Yes, I ended the day exhausted but content.

Just in case you didn't smile yet, here's one more picture:

Please look closely at Frank's feet.  If you're reading in California, his feet look perfectly normal.  But his mother in NC is yelling, "Did that boy not wear socks on Easter Sunday?!!"  She is shaking her head with embarrassment, I assure you.

Actually, you can tell I'm laughing because he did forget his socks.  (The men all came to church in work clothes then changed.)  After our slotted photo time, I made a mad dash to the nearest CVS pharmacy and spent too much money on the last pack of dress socks they had available.  Certainly glad Jamie captured this for posterity.

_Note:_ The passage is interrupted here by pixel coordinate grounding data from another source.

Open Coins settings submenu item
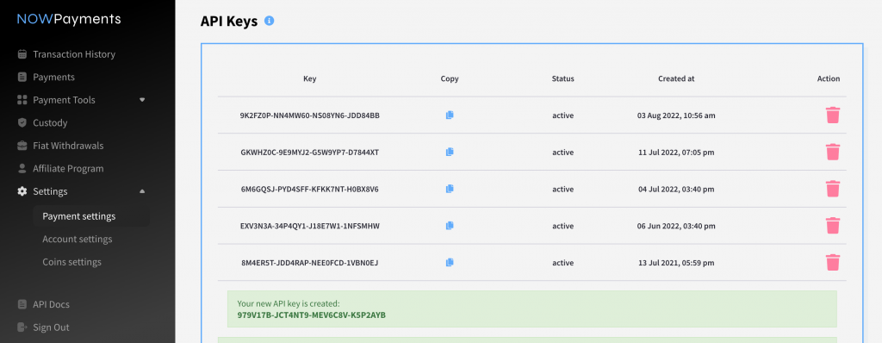882x343 pixels. point(71,262)
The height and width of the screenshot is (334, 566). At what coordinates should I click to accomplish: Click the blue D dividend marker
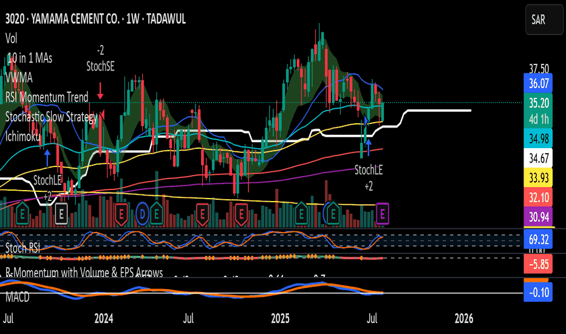[x=142, y=214]
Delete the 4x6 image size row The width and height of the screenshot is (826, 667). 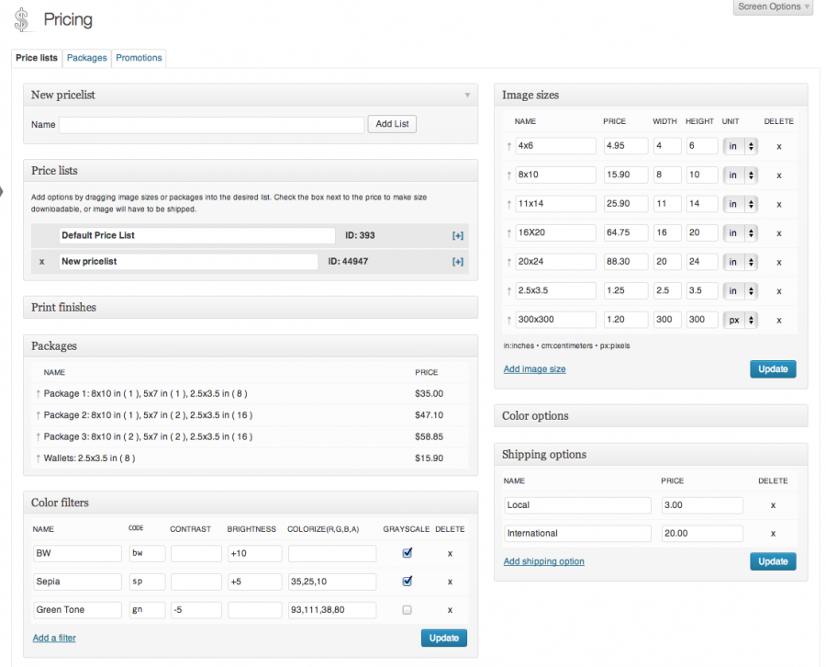pos(778,146)
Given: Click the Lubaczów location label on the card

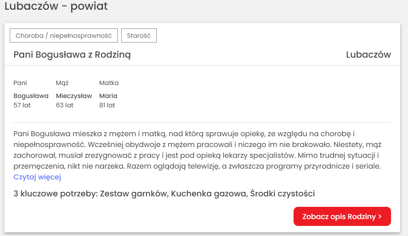Looking at the screenshot, I should pyautogui.click(x=368, y=54).
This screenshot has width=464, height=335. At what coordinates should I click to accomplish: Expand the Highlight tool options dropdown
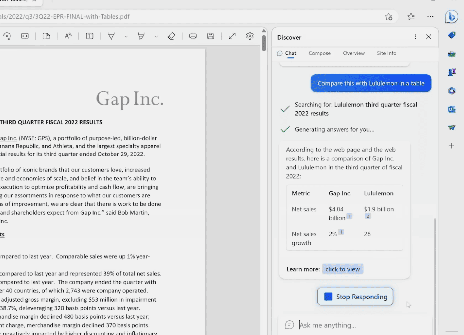coord(156,36)
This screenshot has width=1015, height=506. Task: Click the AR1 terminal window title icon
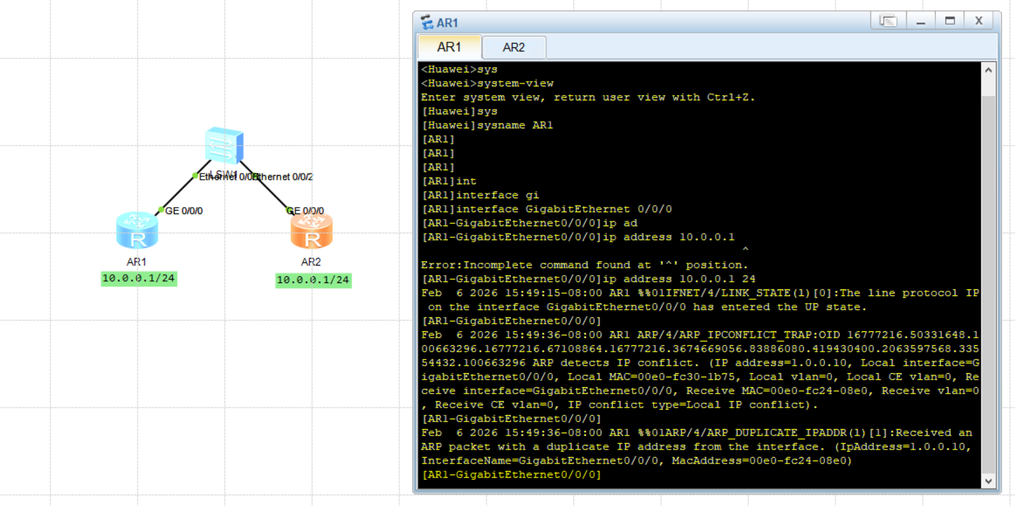(x=427, y=22)
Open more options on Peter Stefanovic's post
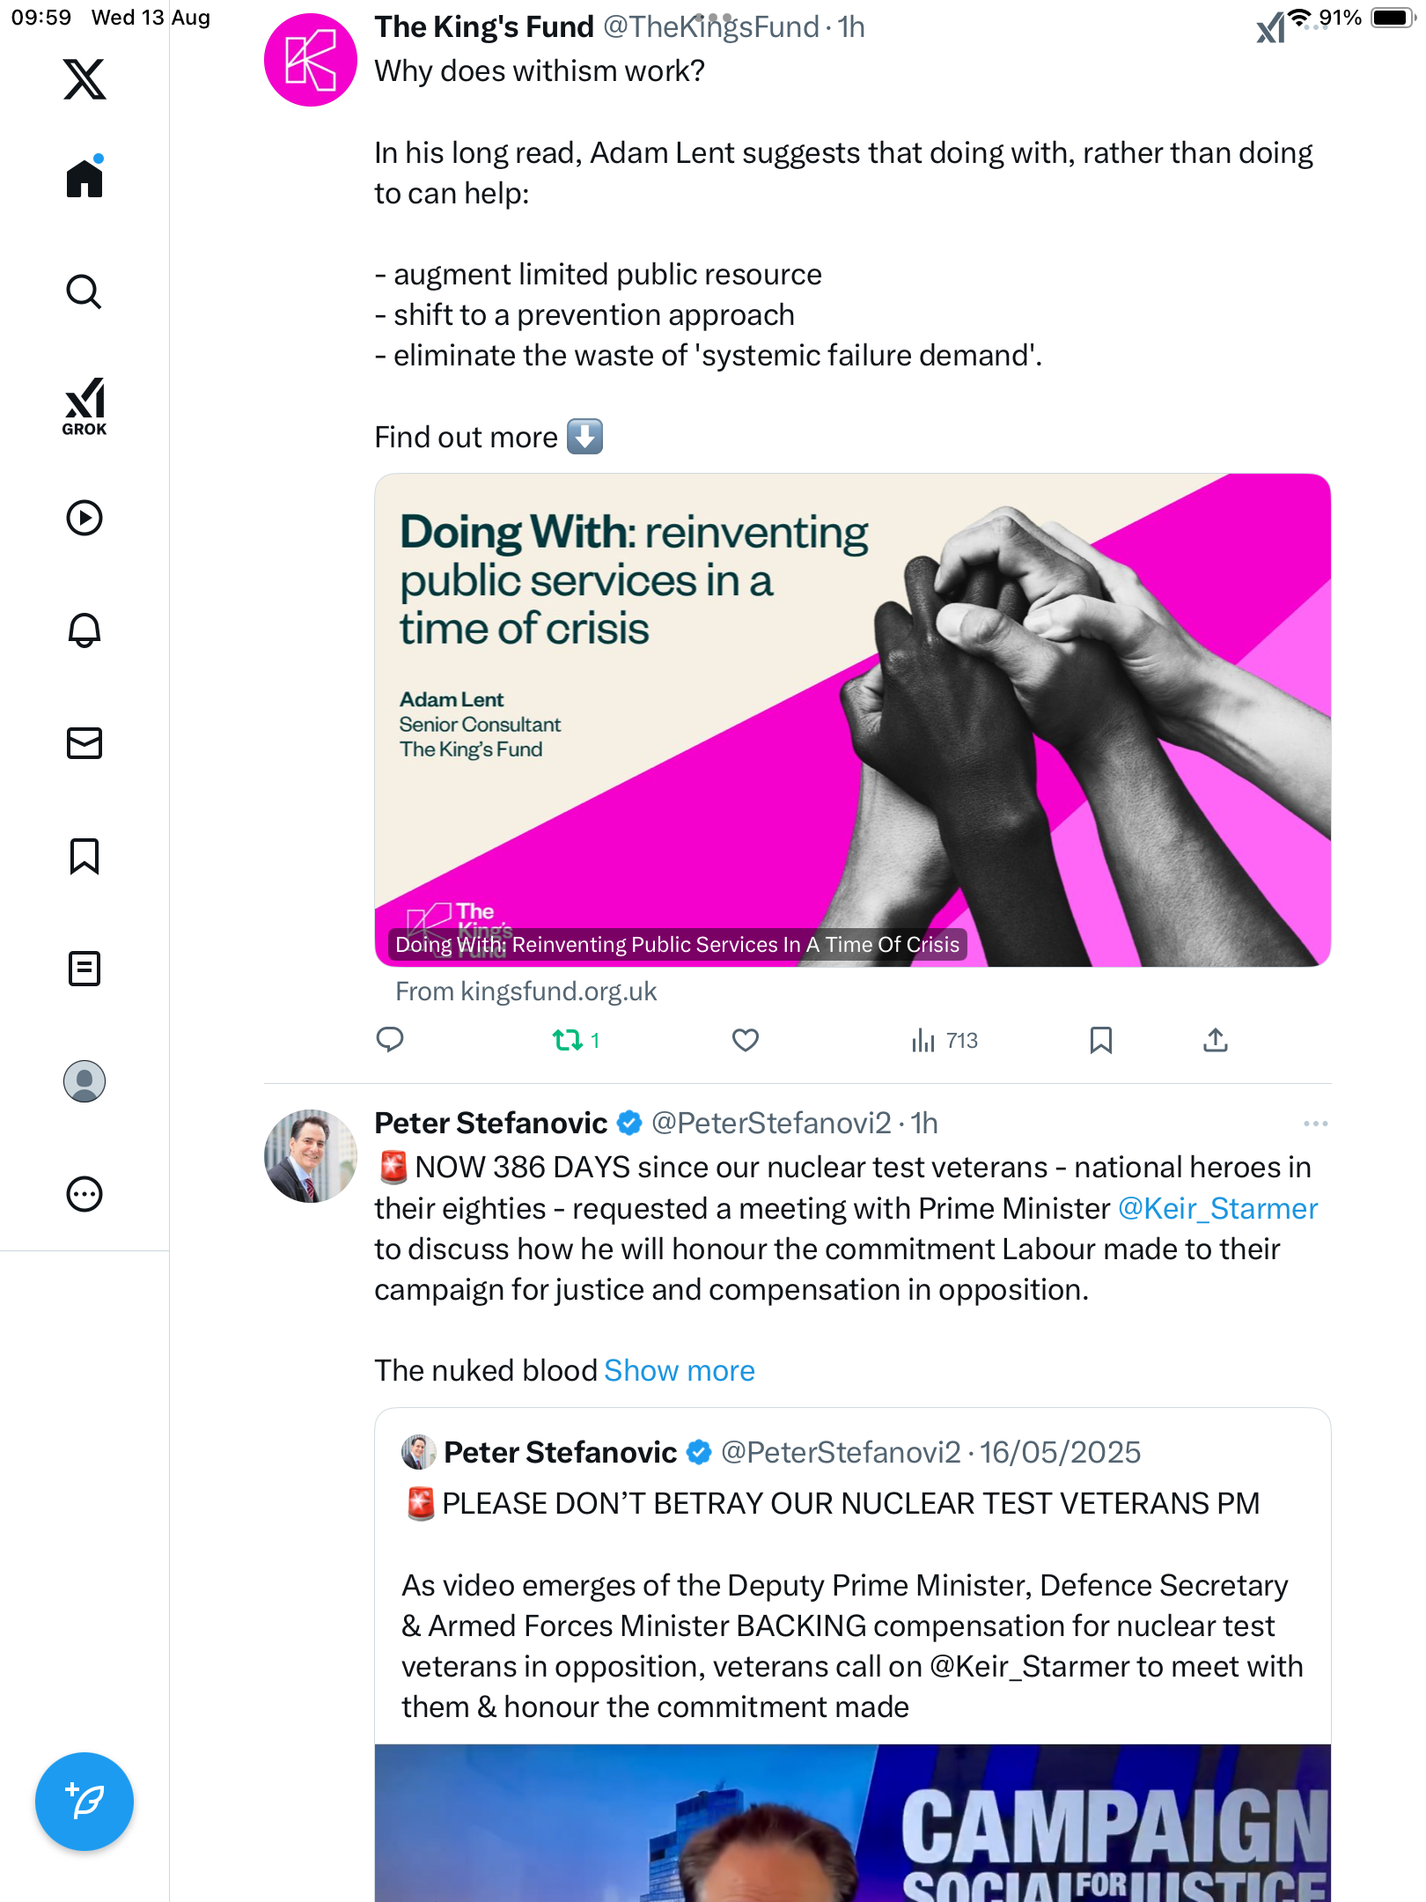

I opened this post with the question, "Is it still Easter?"  

I'm well aware that many of you marked your Easter with massive changes from years gone by.  All I had to deal with was a change of tradition.  But you may have lost a family member during the past year.  Others have a friend they've lost contact with or a child who won't return their calls.  

My heart aches for you!

For you, the question is literal.  Your heart cries out, "Is the resurrection of Christ still applicable?  Does God even care about my pain today?" 

And for you, my friend, there is a literal answer - YES!  

I know from personal experience that the Bible writer was accurate when he told us that Jesus is very near the broken-hearted.  Your pain, caused by this broken world we live in, is the very reason He gave His life.  He died to restore relationship to God the Father for you and I.  That relationship is the only perfect one and the only one that provides HOPE in every moment of question.

Is it still Easter?  

Because he lives, I hope your answer is the same as mine, Yes!  Every day I live knowing His love is Easter.